**WHAT THE TASK REQUIRES**
Pick out each line in the records below that contains the word "location" and copy those lines.

**INPUT RECORDS**
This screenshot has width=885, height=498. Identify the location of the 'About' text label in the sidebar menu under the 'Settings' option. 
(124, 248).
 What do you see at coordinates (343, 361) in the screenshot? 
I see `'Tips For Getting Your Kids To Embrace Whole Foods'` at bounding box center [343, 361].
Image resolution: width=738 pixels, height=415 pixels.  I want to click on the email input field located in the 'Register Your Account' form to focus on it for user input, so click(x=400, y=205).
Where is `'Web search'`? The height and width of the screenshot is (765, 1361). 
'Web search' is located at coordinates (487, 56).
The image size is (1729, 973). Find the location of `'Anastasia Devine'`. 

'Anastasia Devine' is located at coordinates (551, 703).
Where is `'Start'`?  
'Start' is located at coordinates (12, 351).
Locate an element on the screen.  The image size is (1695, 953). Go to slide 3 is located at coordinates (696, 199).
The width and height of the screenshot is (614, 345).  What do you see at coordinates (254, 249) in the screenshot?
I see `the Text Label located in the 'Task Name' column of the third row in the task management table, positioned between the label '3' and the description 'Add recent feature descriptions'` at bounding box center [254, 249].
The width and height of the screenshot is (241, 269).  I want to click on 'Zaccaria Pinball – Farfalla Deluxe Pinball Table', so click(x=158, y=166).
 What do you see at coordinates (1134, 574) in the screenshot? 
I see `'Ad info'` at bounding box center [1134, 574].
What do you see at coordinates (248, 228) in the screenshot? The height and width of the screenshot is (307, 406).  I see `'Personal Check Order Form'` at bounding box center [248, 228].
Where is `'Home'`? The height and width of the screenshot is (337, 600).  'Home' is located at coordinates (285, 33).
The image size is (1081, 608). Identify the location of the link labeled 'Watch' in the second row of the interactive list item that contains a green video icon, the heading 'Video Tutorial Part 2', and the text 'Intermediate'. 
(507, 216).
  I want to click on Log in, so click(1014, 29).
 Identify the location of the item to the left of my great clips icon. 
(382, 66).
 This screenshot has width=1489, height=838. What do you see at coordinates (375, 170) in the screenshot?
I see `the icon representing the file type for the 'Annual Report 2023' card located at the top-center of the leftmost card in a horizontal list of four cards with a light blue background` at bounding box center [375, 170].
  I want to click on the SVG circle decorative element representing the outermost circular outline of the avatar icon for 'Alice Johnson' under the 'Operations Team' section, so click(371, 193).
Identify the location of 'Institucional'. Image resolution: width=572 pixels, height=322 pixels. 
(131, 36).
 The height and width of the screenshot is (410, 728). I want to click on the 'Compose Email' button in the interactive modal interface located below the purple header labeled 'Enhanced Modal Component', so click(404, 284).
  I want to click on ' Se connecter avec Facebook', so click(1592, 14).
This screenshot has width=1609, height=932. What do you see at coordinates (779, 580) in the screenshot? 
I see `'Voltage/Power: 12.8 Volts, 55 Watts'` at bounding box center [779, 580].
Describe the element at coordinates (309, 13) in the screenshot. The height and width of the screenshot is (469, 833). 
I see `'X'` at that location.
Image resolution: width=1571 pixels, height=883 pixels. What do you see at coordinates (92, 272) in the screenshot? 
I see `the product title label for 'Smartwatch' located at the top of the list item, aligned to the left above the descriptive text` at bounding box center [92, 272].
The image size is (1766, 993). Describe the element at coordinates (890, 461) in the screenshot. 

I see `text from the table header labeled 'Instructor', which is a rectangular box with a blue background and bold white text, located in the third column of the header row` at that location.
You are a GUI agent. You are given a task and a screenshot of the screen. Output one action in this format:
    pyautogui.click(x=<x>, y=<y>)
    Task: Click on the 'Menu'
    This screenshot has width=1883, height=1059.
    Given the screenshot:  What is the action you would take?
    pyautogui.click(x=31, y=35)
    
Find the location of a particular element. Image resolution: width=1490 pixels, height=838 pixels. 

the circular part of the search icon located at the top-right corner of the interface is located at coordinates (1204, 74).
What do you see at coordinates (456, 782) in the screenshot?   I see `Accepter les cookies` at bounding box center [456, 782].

**COMPLETE ANSWER**
This screenshot has width=885, height=498. Identify the location of the 'About' text label in the sidebar menu under the 'Settings' option. 
The image size is (1729, 973). Find the location of `'Anastasia Devine'`. 
The image size is (1081, 608). Identify the location of the link labeled 'Watch' in the second row of the interactive list item that contains a green video icon, the heading 'Video Tutorial Part 2', and the text 'Intermediate'. 
 Identify the location of the item to the left of my great clips icon. 
Identify the location of 'Institucional'. Image resolution: width=572 pixels, height=322 pixels. 
I see `'X'` at that location.
I see `text from the table header labeled 'Instructor', which is a rectangular box with a blue background and bold white text, located in the third column of the header row` at that location.
Find the location of a particular element. Image resolution: width=1490 pixels, height=838 pixels. 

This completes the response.